Cervical myelopathy is a progressive neurological condition arising from compression of the spinal cord in the cervical spine. The most prevalent form, degenerative cervical myelopathy (DCM), results from age-related changes such as intervertebral disc degeneration, ligamentous hypertrophy or ossification, osteophyte formation, and congenital or acquired spinal canal stenosis. It is the leading cause of spinal cord dysfunction in adults worldwide. Though the onset is often insidious, the clinical course varies; some individuals experience a gradual stepwise decline, while others remain stable for prolonged periods. However, even patients who appear stable may experience sudden deterioration. Therefore, ongoing monitoring is essential.

The condition most commonly presents in men, and age of onset is typically late 50s to early 60s. It predominantly affects the C5-C6 level of the spinal cord, followed by C6-C7 and C4-C5. The pathophysiology includes both static compression and dynamic stress during cervical movement, which contribute to vascular insufficiency, inflammation, and neural tissue injury.

 

Diagnosis of cervical myelopathy

Diagnosing cervical myelopathy in primary care can be challenging due to its gradual onset and symptom overlap with other neurological conditions. A high index of suspicion is essential, particularly in people over 55 with persistent neurological symptoms.

 

1. Common symptoms:
  • neck pain or stiffness

  • unsteady gait or frequent falls

  • upper extremity clumsiness or poor hand dexterity

  • lower limb weakness or stiffness

  • ascending paraesthesia

  • bowel or bladder dysfunction in advanced cases

Physical signs:

  • upper motor neurone signs: hyperreflexia, clonus, Babinski sign, Hoffmann’s sign, inverted brachioradialis reflex

  • decreased range of motion in the cervical spine

  • spasticity or muscle atrophy

  • Romberg’s test and toe-heel walking difficulties may indicate proprioceptive deficits

 

2. Red flags that warrant urgent referral:
  • age <20 or older age at symptom onset

  • neurological signs in multiple myotomes or dermatomes

  • constitutional symptoms (eg fever, weight loss)

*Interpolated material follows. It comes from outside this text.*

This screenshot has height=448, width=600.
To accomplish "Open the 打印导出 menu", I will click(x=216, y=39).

  • history of malignancy, infection, immunosuppression, or trauma

  • lymphadenopathy or spinal tenderness on palpation

 

3. Differential diagnoses:
  • multiple sclerosis (relapsing neurological deficits; often younger adults; variable presentation)

  • motor neurone disease (mixed upper and lower motor signs; no sensory involvement)

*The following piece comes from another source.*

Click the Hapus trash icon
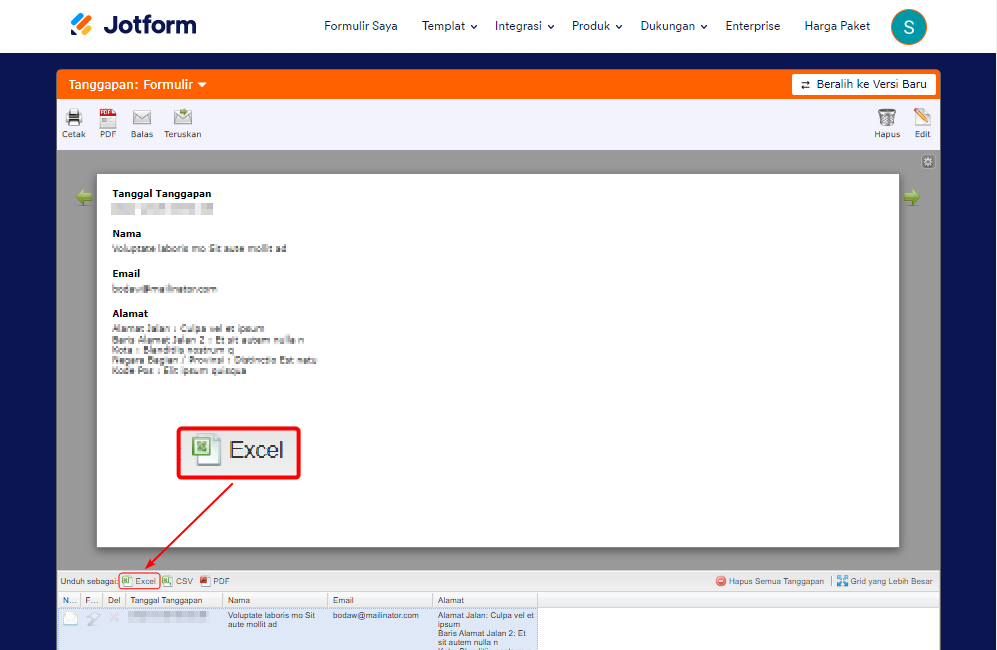Screen dimensions: 997x650 click(x=886, y=122)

  • Parkinson’s disease (resting tremor, bradykinesia, rigidity; lack of sensory signs)

  • peripheral neuropathies (distal symmetrical sensory loss; no upper motor signs)

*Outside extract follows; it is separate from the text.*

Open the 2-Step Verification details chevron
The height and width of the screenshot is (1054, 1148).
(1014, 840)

  • syringomyelia and central lesions (cape-like sensory loss; affects pain and temperature pathways)

 

Investigations
  • MRI of the cervical spine is the gold standard for confirming spinal cord compression and associated signal changes

    • contrast is required only on suspicion of neoplastic or infectious processes

    • if MRI is contraindicated, consider CT myelography or plain radiographs (for assessing alignment or osteophytes)

 

Management of cervical myelopathy

Management decisions are based on symptom severity, imaging findings, and disease progression.

 

1. Primary care role:
  • early recognition and timely referral

  • education about the progressive nature of the condition

  • management of comorbidities and patient expectations

 

2. When to refer:
  • any suspicion of cervical myelopathy warrants prompt referral to spinal or orthopaedic services

  • red flag features or rapidly progressive symptoms require urgent referral, ideally via direct discussion with the on-call spinal or orthopaedic registrar

 

3. Conservative management may be appropriate for:
  • asymptomatic patients with radiographic compression but no clinical signs

  • mildly symptomatic patients in a stable plateau phase, with careful monitoring every 6–12 months

  • patients managed non-operatively should be closely monitored for any signs of progression, and surgical options should be revisited promptly if symptoms worsen, as early surgical intervention may offer better outcomes

 

4. Definitive treatment:
  • surgical decompression (eg anterior cervical discectomy and fusion or posterior laminectomy) is indicated for moderate-to-severe cases, progressive disease, or if there is significant radiological cord compression

  • surgery can halt or improve neurological decline; better outcomes are associated with younger age, shorter symptom duration, and fewer comorbidities

 

References

Lebl DR, Bono CM. Update on the diagnosis and management of cervical spondylotic myelopathy. J Am Acad Orthop Surg. 2015;23(11):648–660.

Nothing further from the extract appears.